Daftar Tugas
1 > Terjemahkan ke dalam bahasa Inggris kalimat berikut dari teks tentang amalan sepuluh hari terakhir Ramadhan: "Bagi umat Muslim, bulan suci Ramadhan selalu memberikan suasana yang berbeda dan spesial."
2 > Tuliskan kembali bagian teks tentang amalan sepuluh hari terakhir Ramadhan yang dimulai pada kata-kata yang memuat "Tanpa terasa bulan" dan berhenti setelah "Subhanahu wa Ta’ala.". Ganti "peluang besar" dengan "kesempatan emas" di dalamnya.

Kutipan Teks

++++++

AMALAN TERBAIK 10 HARI TERAKHIR BULAN RAMADHAN

Prof. Maksum Radji

Prof. Maksum Radji

 

الْحَمْدُ لِلَّهِ الَّذِي خَلَقَ السَّمَاوَاتِ وَالْأَرْضَ وَجَعَلَ الظُّلُمَاتِ وَالنُّورَ ثُمَّ الَّذِينَ كَفَرُوا بِرَبِّهِمْ يَعْدِلُونَ

 

Allah Subhanahu wa Ta’ala berfirman,

 

يَٰٓأَيُّهَا ٱلَّذِينَ ءَامَنُوا۟ كُتِبَ عَلَيْكُمُ ٱلصِّيَامُ كَمَا كُتِبَ عَلَى ٱلَّذِينَ مِن قَبْلِكُمْ لَعَلَّكُمْ تَتَّقُونَ

 

“Hai orang-orang yang beriman, diwajibkan atas kamu berpuasa sebagaimana diwajibkan atas orang-orang sebelum kamu agar kamu bertaqwa”. (QS.Al-Baqarah: 183).

Allah Subhanahu wa Ta’ala juga berfirman,

 

شَهْرُ رَمَضَانَ ٱلَّذِىٓ أُنزِلَ فِيهِ ٱلْقُرْءَانُ هُدًى لِّلنَّاسِ وَبَيِّنَٰتٍ مِّنَ ٱلْهُدَىٰ وَٱلْفُرْقَان ۚ فَمَن شَهِدَ مِنكُمُ ٱلشَّهْرَ فَلْيَصُمْهُ ۖ وَمَن كَانَ مَرِيضًا أَوْ عَلَىٰ سَفَرٍ فَعِدَّةٌ مِّنْ أَيَّامٍ أُخَرَ ۗ يُرِيدُ ٱللَّهُ بِكُمُ ٱلْيُسْرَ وَلَا يُرِيدُ بِكُمُ ٱلْعُسْرَ وَلِتُكْمِلُوا۟ ٱلْعِدَّةَ وَلِتُكَبِّرُوا۟ ٱللَّهَ عَلَىٰ مَا هَدَىٰكُمْ وَلَعَلَّكُمْ تَشْكُرُونَ

 

“Bulan Ramadhan, adalah (bulan) yang di dalamnya diturunkan Al-Qur’an sebagai petunjuk bagi manusia dan penjelasan-penjelasan mengenai petunjuk itu dan pembeda (antara yang hak dan yang bathil). Karena itu, barangsiapa di antara kamu ada di bulan itu, maka berpuasalah, dan barangsiapa sakit atau dalam perjalanan (lalu ia berbuka), maka (wajiblah baginya berpuasa), sebanyak hari yang ditinggalkannya itu, pada hari-hari yang lain. Allah menghendaki kemudahan bagimu, dan tidak menghendaki kesukaran bagimu. Dan hendaklah kamu mencukupkan bilangannya dan hendaklah kamu mengagungkan Allah atas petunjuk-Nya yang diberikan kepadamu, supaya kamu bersyukur”. (QS.Al-Baqarah: 185).

 

Jamaah rahimakumullah,

Tanpa terasa bulan suci Ramadhan telah memasuki sepuluh hari terakirnya. Bagi umat Muslim, bulan suci Ramadhan selalu memberikan suasana yang berbeda dan spesial. Ramadhan merupakan waktu yang tepat untuk meningkatkan kualitas iman dan taqwa kita dengan memperbanyak amal ibadah, juga merupakan peluang besar guna mendapatkan pahala yang dilipatgandakan dan ampunan Allah Subhanahu wa Ta’ala.

++++++

Data yang Diberikan
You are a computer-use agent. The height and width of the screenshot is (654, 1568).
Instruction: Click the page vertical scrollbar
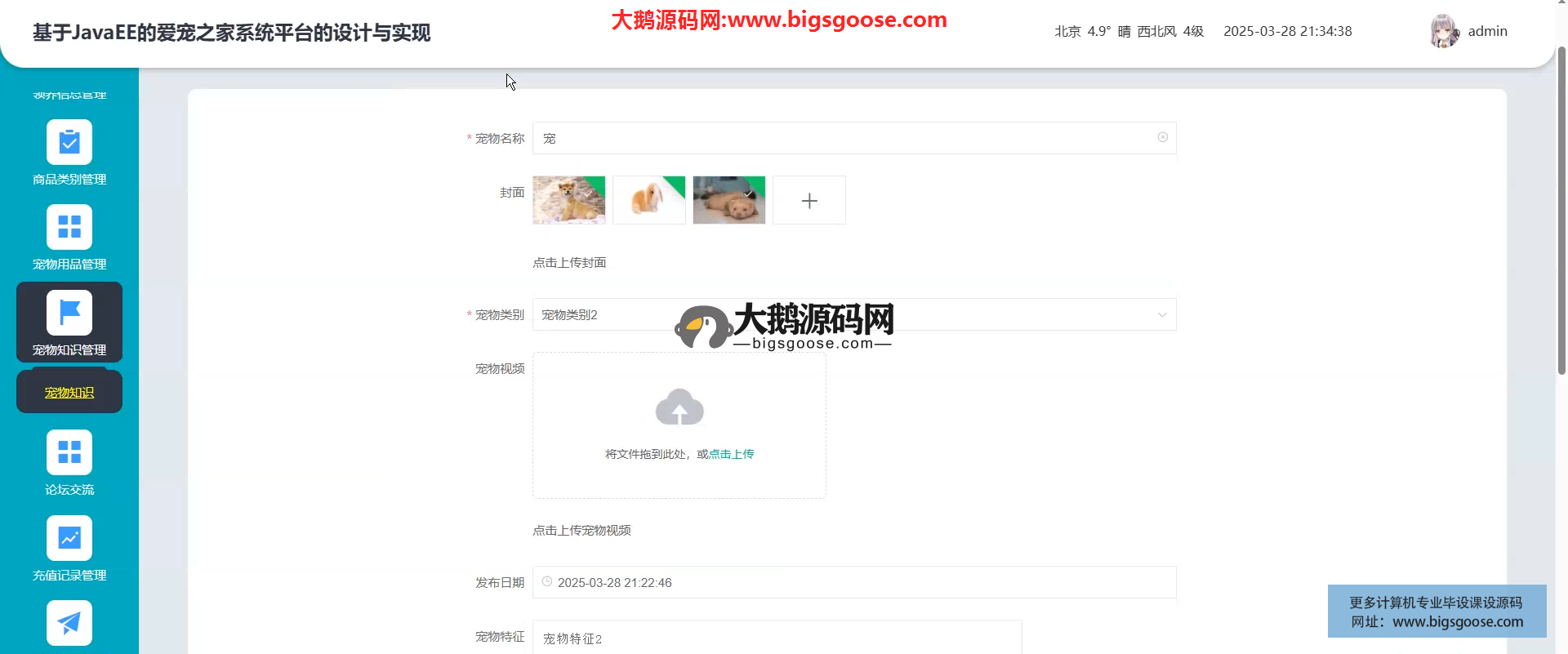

++++++

Hasil Tugas
1 > For Muslims, the holy month of Ramadan always brings a different and special atmosphere.

2 >
Tanpa terasa bulan suci Ramadhan telah memasuki sepuluh hari terakirnya. Bagi umat Muslim, bulan suci Ramadhan selalu memberikan suasana yang berbeda dan spesial. Ramadhan merupakan waktu yang tepat untuk meningkatkan kualitas iman dan taqwa kita dengan memperbanyak amal ibadah, juga merupakan kesempatan emas guna mendapatkan pahala yang dilipatgandakan dan ampunan Allah Subhanahu wa Ta’ala.